--- START EXCERPT TO READ ---

# New Stuff 2013



## Mysticlandscape (Jan 19, 2006)

Got a few new toys this year. I'll start with my fave


----------



## thelettuceman (Nov 23, 2010)

That is one bad ass truck - n - plow. Congrats !!!


----------



## xgiovannix12 (Dec 8, 2012)

nice rig and plow


----------



## gallihersnow (Dec 17, 2012)

That is one sweet truck!


----------



## scott3430 (Dec 28, 2010)

Nice truck!


----------



## unhcp (Jan 20, 2010)

very nice plow rig


----------



## fatheadon1 (Dec 27, 2007)

sweet rig word of advice from a fellow ccsb 6.7 owner on black Friday order yourself a 50 gallon titan fuel tank from xdp it is hands down the best money iv spent on my truck and iv spent a LOT. Either way good luck with it


----------



## cat320 (Aug 25, 2000)

nice , good luck with that f350 business must be great to get a platinum addition I saw one in just like that in gas very nice inside and a lot of gagets.


----------



## IA Farmer (Nov 7, 2004)

Very nice upgrade. I can't wait to try mine.


----------



## BlueRam2500 (Jan 15, 2005)

That's it! I have to get a plow for mine. Looks great Mystic, heard these 6.7's are beasts to plow with.


----------



## cat10 (Sep 6, 2010)

looks great u should push some snow with that


----------



## Mysticlandscape (Jan 19, 2006)

Thanks guys. I drove my other truck 6.5 years she had 135k on it no major problems but we just needed another truck couldn't be in 4 places at once with 3 trucks. So I figured mine as well travel nice. Plus I do a lot of weekend trips, lake, concerts, road trips. I'm a young single guy so mine as well get something nice because I probably won't be able to once I have wife an kids. I'm not a fan of those letters on the back thinking about taking them off. I plan on getting a transfer tank real soon. Already 12k on the clock, Love the truck its my baby.


----------



## Mysticlandscape (Jan 19, 2006)

Needed to get a bigger machine for snow work this year so here she is older but in good shape and should easily do what I will ask of her.

Also one with the blade on it. I was having trouble posting pictures but finally figured it out. Got a few more coming....


----------



## Banksy (Aug 31, 2005)

Mysticlandscape;1656564 said:


> So I figured mine as well travel nice. Plus I do a lot of weekend trips, lake, concerts, road trips. I'm a young single guy so mine as well get something nice because I probably won't be able to once I have wife an kids.


Nope. Then you'll have to find a left over and nicely equipped XL. I know a guy....:laughing:


----------



## LuckyPlower (Dec 8, 2012)

sharp looking truck


----------



## TCLandscaping (Jan 27, 2012)

You must do some serious work in the summer months as well. I feel like you have built your business rather fast. But like they say hard work pays off. I was hoping you would chime in soon as I love seeing pics of your stuff. That loader is awesome. Good luck this season. And keep the pics coming.

--- END EXCERPT TO READ ---

## THE PROBLEM
Transcribe word for word the stretch of the forum thread above on the new plow truck that begins at "Thanks guys. I" and ends after "few more coming....".

--- START EXCERPTED RECORDS ---

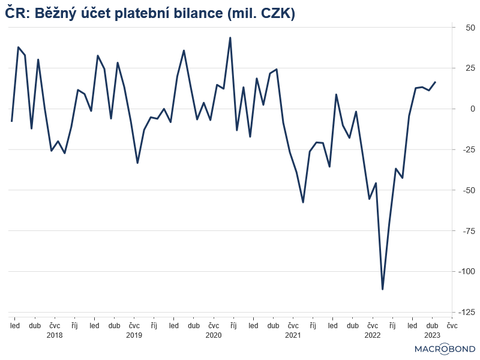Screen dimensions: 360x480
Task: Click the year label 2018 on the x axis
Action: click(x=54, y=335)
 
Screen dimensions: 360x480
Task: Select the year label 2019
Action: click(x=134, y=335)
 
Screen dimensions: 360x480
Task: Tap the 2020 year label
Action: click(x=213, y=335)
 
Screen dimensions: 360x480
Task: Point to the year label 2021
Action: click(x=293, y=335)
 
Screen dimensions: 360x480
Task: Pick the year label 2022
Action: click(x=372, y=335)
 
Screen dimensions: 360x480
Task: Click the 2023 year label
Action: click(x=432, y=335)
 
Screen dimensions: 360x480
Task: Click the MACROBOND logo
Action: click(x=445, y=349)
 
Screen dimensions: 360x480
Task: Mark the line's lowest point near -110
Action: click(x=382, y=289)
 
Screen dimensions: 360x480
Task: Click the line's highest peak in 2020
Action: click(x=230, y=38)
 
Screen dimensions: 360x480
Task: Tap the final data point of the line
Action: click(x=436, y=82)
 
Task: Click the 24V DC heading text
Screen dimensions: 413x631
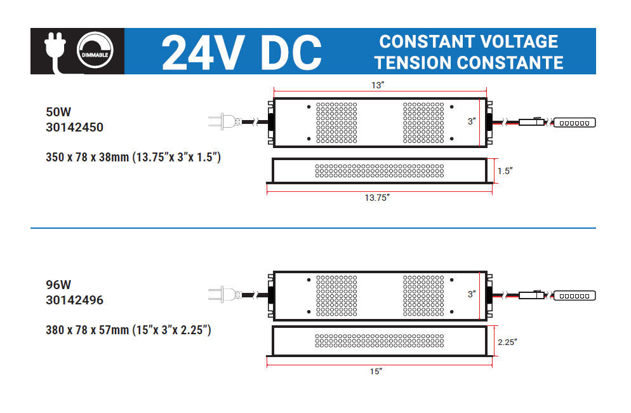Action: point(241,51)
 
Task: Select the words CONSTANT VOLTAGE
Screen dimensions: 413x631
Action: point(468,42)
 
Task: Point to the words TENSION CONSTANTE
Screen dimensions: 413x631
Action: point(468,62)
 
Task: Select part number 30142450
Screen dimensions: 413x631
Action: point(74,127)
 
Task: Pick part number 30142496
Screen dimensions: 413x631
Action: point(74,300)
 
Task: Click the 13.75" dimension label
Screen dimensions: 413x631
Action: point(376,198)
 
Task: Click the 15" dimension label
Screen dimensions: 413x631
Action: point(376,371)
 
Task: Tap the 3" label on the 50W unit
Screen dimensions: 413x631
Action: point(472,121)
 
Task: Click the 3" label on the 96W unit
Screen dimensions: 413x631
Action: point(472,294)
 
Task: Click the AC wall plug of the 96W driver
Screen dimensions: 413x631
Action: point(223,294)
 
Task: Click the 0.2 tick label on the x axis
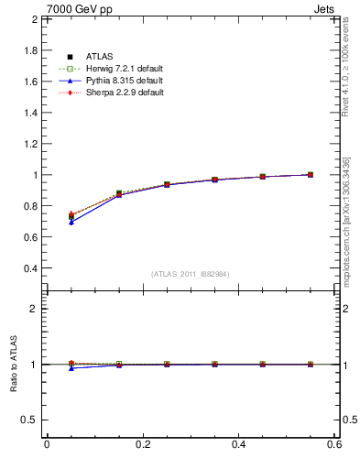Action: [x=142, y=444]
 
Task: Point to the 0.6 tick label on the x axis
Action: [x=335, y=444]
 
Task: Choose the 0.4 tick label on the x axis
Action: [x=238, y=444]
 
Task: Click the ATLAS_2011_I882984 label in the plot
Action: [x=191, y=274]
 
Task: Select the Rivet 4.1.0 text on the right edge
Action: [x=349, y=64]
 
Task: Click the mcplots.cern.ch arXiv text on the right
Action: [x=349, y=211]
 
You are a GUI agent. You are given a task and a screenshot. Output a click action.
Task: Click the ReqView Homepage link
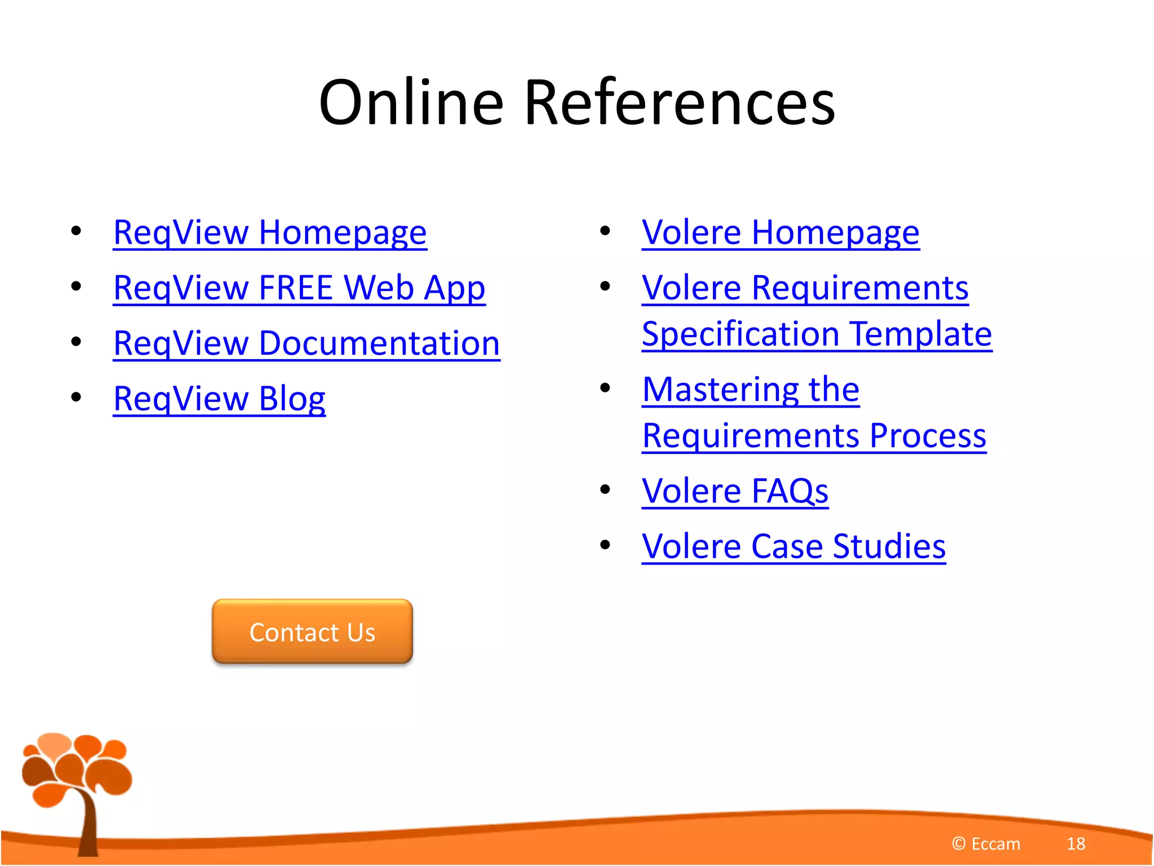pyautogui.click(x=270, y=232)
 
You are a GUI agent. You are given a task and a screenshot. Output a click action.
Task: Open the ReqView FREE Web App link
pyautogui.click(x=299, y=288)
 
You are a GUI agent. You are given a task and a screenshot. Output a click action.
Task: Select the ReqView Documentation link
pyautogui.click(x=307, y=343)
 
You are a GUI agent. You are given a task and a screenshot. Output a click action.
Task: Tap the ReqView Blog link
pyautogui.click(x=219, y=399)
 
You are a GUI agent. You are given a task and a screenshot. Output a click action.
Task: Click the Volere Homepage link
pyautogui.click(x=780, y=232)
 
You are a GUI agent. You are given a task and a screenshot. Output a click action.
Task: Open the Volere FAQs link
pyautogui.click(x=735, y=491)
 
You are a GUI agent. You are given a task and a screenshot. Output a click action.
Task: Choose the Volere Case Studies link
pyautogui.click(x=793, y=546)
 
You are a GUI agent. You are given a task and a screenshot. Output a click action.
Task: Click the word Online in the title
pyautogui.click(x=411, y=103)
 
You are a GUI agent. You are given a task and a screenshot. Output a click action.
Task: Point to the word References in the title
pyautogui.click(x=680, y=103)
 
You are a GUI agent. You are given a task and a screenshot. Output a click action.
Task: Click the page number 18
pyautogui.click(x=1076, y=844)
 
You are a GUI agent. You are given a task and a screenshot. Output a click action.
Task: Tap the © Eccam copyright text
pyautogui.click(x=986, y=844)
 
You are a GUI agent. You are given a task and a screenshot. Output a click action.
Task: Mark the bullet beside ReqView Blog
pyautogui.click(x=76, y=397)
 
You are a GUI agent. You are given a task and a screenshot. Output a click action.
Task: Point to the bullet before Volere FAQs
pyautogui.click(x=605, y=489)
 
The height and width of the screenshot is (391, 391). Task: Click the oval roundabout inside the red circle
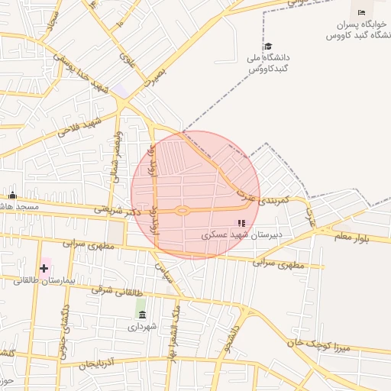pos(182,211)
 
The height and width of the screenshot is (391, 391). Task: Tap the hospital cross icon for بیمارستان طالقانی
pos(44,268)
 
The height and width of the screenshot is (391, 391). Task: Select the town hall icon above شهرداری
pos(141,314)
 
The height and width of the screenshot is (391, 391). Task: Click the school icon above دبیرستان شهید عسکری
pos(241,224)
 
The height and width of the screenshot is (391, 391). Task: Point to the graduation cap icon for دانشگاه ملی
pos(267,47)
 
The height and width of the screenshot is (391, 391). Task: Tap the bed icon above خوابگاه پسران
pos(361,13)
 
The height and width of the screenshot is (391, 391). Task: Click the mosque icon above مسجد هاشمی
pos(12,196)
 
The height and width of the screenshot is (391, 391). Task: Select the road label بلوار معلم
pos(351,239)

--- END EXCERPTED RECORDS ---
--- START EXCERPTED RECORDS ---

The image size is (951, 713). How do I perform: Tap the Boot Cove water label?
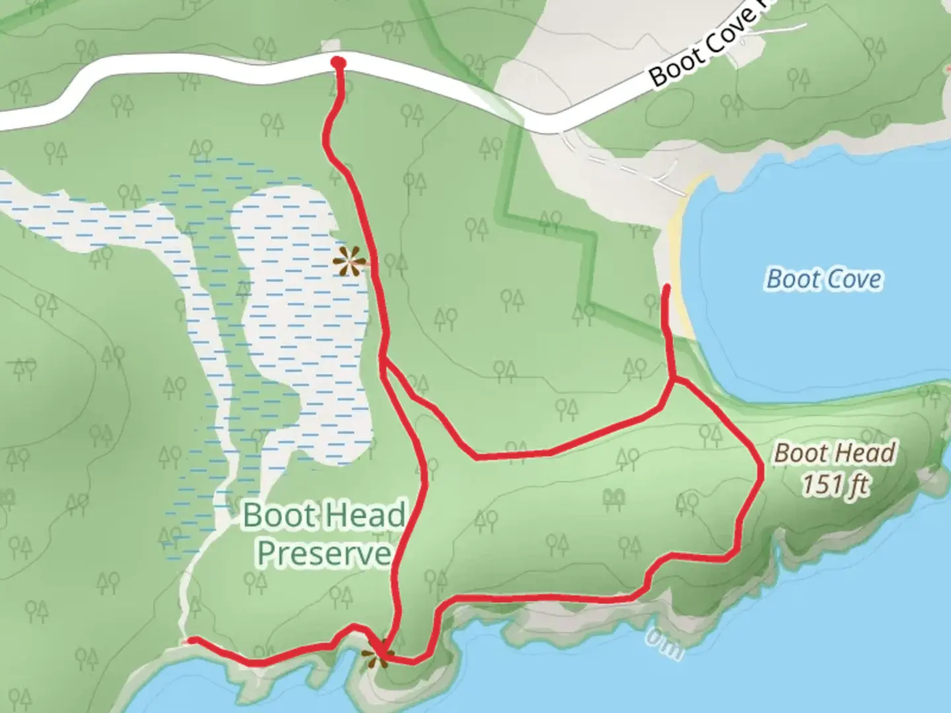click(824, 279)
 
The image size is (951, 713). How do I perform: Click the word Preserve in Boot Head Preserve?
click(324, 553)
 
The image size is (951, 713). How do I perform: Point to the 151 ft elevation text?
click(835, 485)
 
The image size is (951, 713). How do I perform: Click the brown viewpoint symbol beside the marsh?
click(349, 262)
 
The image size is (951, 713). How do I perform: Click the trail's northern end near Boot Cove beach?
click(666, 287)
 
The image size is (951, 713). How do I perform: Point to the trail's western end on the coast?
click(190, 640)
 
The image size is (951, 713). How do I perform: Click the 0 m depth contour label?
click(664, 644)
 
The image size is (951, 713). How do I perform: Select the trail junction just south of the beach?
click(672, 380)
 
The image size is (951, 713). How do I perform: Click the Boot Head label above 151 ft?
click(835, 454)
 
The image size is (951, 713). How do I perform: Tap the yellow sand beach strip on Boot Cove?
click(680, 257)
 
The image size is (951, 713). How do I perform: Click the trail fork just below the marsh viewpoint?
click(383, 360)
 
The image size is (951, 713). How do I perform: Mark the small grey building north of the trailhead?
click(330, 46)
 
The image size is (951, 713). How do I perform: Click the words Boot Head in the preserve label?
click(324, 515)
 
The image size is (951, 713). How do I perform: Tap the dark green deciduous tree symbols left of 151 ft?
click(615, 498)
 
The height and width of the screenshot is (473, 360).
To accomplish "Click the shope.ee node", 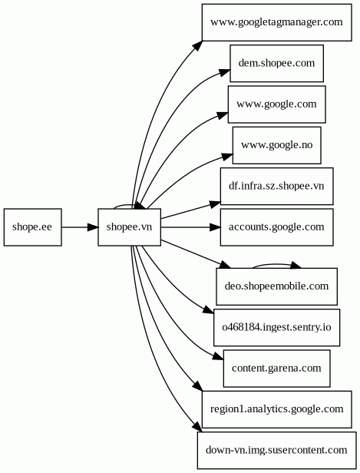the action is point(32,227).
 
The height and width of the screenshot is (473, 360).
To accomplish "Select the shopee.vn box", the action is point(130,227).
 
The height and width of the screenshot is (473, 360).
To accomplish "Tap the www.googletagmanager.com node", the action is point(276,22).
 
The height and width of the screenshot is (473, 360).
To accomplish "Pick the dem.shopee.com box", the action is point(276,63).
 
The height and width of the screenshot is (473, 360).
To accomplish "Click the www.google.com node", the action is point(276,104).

--- END EXCERPTED RECORDS ---

## SOLUTION FOR THIS TASK
Thanks guys. I drove my other truck 6.5 years she had 135k on it no major problems but we just needed another truck couldn't be in 4 places at once with 3 trucks. So I figured mine as well travel nice. Plus I do a lot of weekend trips, lake, concerts, road trips. I'm a young single guy so mine as well get something nice because I probably won't be able to once I have wife an kids. I'm not a fan of those letters on the back thinking about taking them off. I plan on getting a transfer tank real soon. Already 12k on the clock, Love the truck its my baby.


----------



## Mysticlandscape (Jan 19, 2006)

Needed to get a bigger machine for snow work this year so here she is older but in good shape and should easily do what I will ask of her.

Also one with the blade on it. I was having trouble posting pictures but finally figured it out. Got a few more coming....